Herbert Von Karajan diplomate.
A mi-chemin entre la parodie et le documentaire maquillé, le récit de Blain et Lanzac met en scène la supposée vie quotidienne du Ministère des Affaires Etrangères français. Pas n'importe quand, non : au moment, qui bizarrement est passé à la postérité comme épique, où le feu verbal de Dominique de Villepin contredisait l'action unilatérale des Etats-Unis d'Amérique en Irak en 2003.
Mise en scène : globalement, l'action est plutôt perçue par le regard d'Arthur Vlaminck, qui se fait embaucher comme préposé au "langage" par le Ministre des Affaires Etrangères, Alexandre Taillard de Worms. Par "préposé au langage", entendez "secrétaire chargé d'écrire, de réécrire, et de réécrire encore les discours que Taillard doit prononcer à toute occasion". Vlaminck y passe ses jours et ses nuits, tout en rêvant d'escapades italiennes avec sa copine...
A partir de là, la vedette est indiscutablement Taillard de Worms, une espèce de rapace du verbe, au corps taillé en forme de ptérodactyle, les épaules si relevées en pointe qu'elles ressemblent à d'amples ailes de chauve-souris, et un nez télescopique qui précède Taillard de Worms de quelques secondes avant son entrée dans une pièce. Le récit est une description des envolées politico-lyrico-tempêtueuses de Taillard de Worms, qui s'agite, pontifie et rudoie tout son monde, tel un chef d'orchestre romantique (très) imbu de sa personne, et portant la diplomatie au niveau de l'un des Beaux-Arts. Taillard de Worms épuise ses gardes du corps en séances de jogging, claque les portes et soulève de puissants courants d'air à chacun de ses déplacements, s'inspire pieusement des "Fragments" d'Héraclite pour diriger son action et ses décisions, et "stabilosse" tout ce qui lui paraît digne d'attention dans les discours pondus par son staff...
Parodie : ce grand brasseur de vent qu'est Taillard de Worms évoque évidemment Dominique de Villepin, tellement identifié aux effets de son propre langage qu'il se sent obligé de tout réécrire selon l'humeur du moment , quitte à contredire ses propres consignes antérieures. Autant dire que Taillard de Worms, pour avoir les idées grandioses, les a également plutôt fumeuses, et semble vouloir transfigurer de manière beethovienne le sordide des conflits, petits ou grands, qui risquent d'embraser le monde. Taillard conseille à Arthur de consulter un poète ou un philosophe pour écrire les discours... La diplomatie, ou l'art pour l'art... Taillard apparaît comme instable dans ses inspirations littéraires ou artistiques, et veut introduire des formules et des concepts issus du dernier scribouillard avec qui il a déjeuné à midi. Justement, le déjeuner de Taillard de Worms avec le Prix Nobel de littérature, Molly Hutchinson, est un chef-d'oeuvre de caricature : censé honorer une grande dame de la littérature mondiale, Taillard ne lui laisse pas placer un mot et continue à bourdonner ses exaltations échevelées en gesticulant...

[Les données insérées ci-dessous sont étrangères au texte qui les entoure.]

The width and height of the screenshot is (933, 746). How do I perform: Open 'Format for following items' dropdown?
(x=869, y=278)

En revanche, le décalage entre le réel et la fiction n'est pas très clair: on met en scène des pays réels (Etats-Unis, Russie, Chine, Syrie...), mais l'intérêt de dissimuler l'Irak sous le nom de "royaume du Lousdem", ou d'introduire un archétypal "Oubanga" (mélange de Congo, de Rwanda et de Burundi) ne saute pas aux yeux.

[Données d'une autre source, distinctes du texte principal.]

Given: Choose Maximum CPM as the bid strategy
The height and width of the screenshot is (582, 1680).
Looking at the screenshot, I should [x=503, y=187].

La saveur du récit vient de la manifestation plus ou marginale des sentiments réels des personnages, qui transparaissent lors des accalmies de l'action et des coups de gueule de Taillard de Worms : Vlaminck qui cherche à se convaincre de la solidité et de la compétence de son employeur, Claude Maupas, directeur de cabinet de Taillard de Worms, qui est le plus sensé de tous, avec son air de chien battu résigné, et ses sages conseils de modération; les relations plus ou moins empreintes d'hypocrisie entre les collaborateurs du ministère : Valérie Dumontheil (Afrique), Guillaume Van Effentem (Amérique), mais aussi de Taillard lui-même avec les différents diplomates qu'il doit rencontrer.

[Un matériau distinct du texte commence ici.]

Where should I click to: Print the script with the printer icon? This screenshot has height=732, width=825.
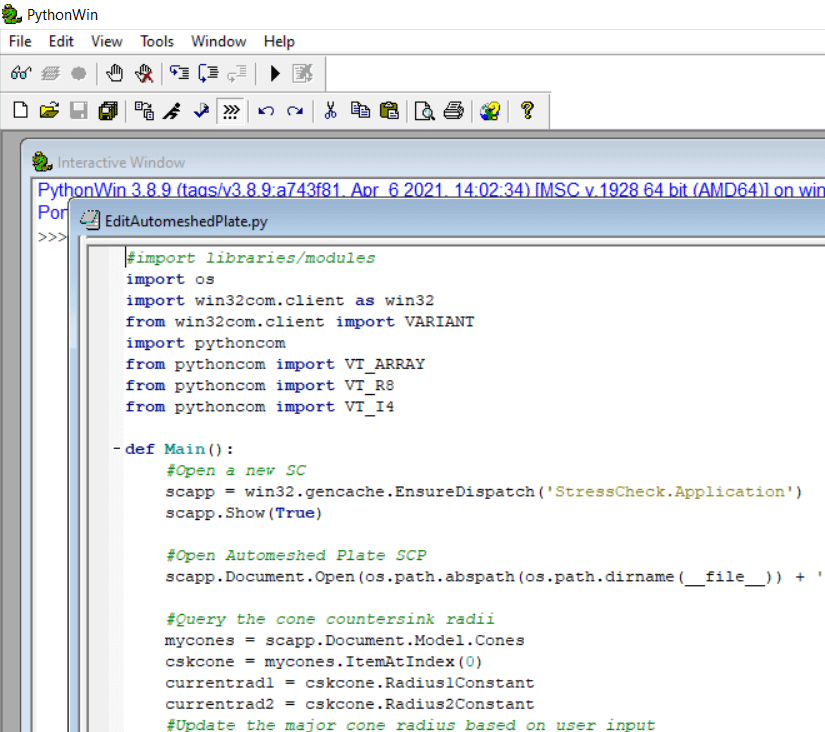click(453, 110)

L'introduction d'images oniriques, censées représenter les craintes ou les désirs des personnages, se révèle bienvenue pour compenser la sévérité des costards-cravates-godasses cirées qui courent tout au long de l'album. Le sérieux des tensions internationales fait parfois bon ménage avec les anchois du Golfe de Gascogne...
Amusant. Pour ceux qui aiment la politique et les personnes qui la font.